Your Data Isn't Ready. Neither Is Anyone Else's.

AI Strategy & Insight | Brooklyn Solutions | Part 3 of 5

The AI data readiness myth that is stopping procurement teams from starting, and the minimum viable standard that lets you begin anyway.

Nick Francis · Co-Founder & CTO, Brooklyn Solutions · 2025/26

Part 3 of 5. Previous: Why Procurement Transformations Keep Failing →

74% of procurement leaders say their data isn’t AI-ready. The instinct is to treat that as a reason to wait. It isn’t. It’s a reason to understand what ‘ready’ actually means, and why the platform you’re about to buy is the most effective tool for getting there.

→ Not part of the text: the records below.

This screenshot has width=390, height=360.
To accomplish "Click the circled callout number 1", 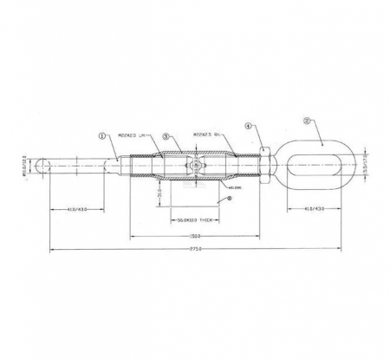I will click(x=102, y=135).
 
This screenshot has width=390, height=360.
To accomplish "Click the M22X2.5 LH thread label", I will click(x=129, y=135).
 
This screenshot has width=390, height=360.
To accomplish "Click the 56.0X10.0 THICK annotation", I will click(x=195, y=219).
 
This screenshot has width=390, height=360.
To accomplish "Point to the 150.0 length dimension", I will click(x=195, y=234).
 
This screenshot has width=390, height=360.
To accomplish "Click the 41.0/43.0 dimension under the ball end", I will click(x=79, y=208).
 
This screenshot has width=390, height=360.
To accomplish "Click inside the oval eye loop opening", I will click(x=322, y=162).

The Statement That Stops Programmes Before They Start

There’s a conversation that happens, with remarkable consistency, early in almost every procurement transformation discussion. It goes something like this: “We’d love to adopt AI-powered supplier management, but our data is such a mess that we wouldn’t get the benefit. We’d need to clean it up first.”

It’s understandable. It’s also, in most cases, the wrong conclusion drawn from the right observation.

Yes, your data is probably in a poor state. According to Deloitte’s research, 74% of procurement leaders say the same thing [1]. MIT’s 2025 Project NANDA study found that 95% of organisations deploying generative AI saw zero measurable return. In the vast majority of cases, the failure was not the AI model. It was data readiness, workflow integration, and the absence of a defined outcome [2]. Gartner predicts that 60% of AI projects lacking AI-ready data will be abandoned before they deliver value [3].

So the concern is legitimate. But “my data is a mess” has become, for many organisations, a reason to not start. And that is a mistake, because the platform you are about to implement is almost certainly the most effective tool available for cleaning it.

The Chicken and the Egg: Reframed

Here’s the trap: if you try to clean your data before moving to a platform, you will end up building significant parts of that platform yourself. The structured database, the data validation rules, the deduplication logic, the taxonomy standards: these are exactly what a well-designed supplier management or procurement platform provides as part of its architecture. Attempting to replicate them in spreadsheets or bespoke scripts before onboarding is expensive, time-consuming, and largely redundant.

Any good platform, designed properly, should accommodate any starting level of data maturity and begin improving it from day one. The structured onboarding process, the data model, the validation logic at point of entry: these are the mechanisms that progressively clean your data as you use the system, apply your policies, and embed your governance. The system does not just store your data. It disciplines it.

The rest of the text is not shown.